Retries Aren't Free: The FinOps Math of LLM Retry Policies
A team I talked to last quarter found a $4,200 line item on their inference invoice that nobody could explain. The dashboard showed normal traffic. The latency graphs were flat. The cause turned out to be a single agent stuck in a polite retry loop for six hours, replaying a 40k-token tool chain with exponential backoff that capped out at thirty seconds and then started over. The retry policy was lifted verbatim from an internal SRE handbook written in 2019 for a JSON-over-HTTP service. It worked perfectly. It worked perfectly for the wrong system.

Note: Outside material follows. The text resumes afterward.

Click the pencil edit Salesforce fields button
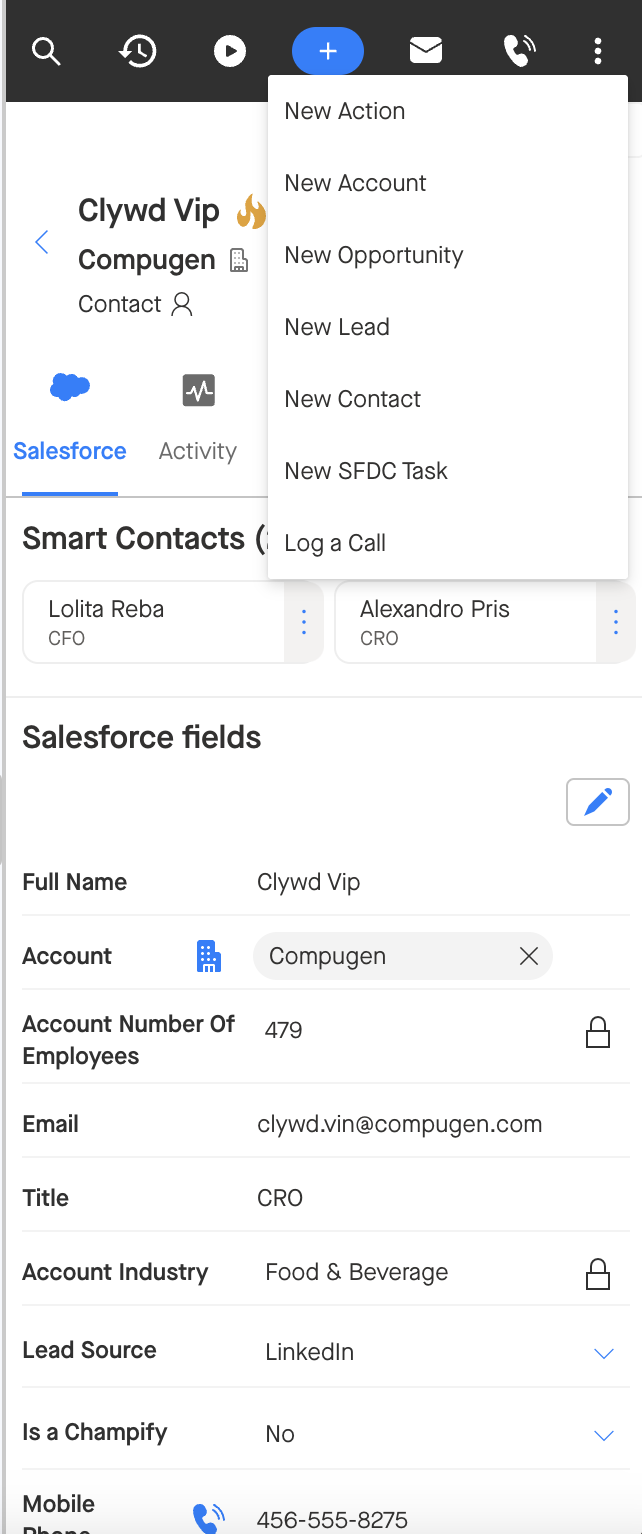 pyautogui.click(x=598, y=802)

This is the bill that does not show up in capacity-planning spreadsheets. The retry-policy patterns the industry standardized on for stateless REST APIs assume three things that LLM workloads quietly violate: failures are transient, the cost of one extra attempt is bounded, and a retry has a meaningful chance of succeeding. Each assumption was load-bearing. Each one is now wrong, and the variance the cost model never captured is sitting at the bottom of every monthly invoice.
The teams that have not rebuilt their retry policy for token economics are paying a hidden tax that scales with the difficulty of the queries they were already most worried about — the long ones, the agentic ones, the ones with deep tool chains. The retry budget that classical resilience engineering hands you back as a safety net is, in an LLM stack, the rope.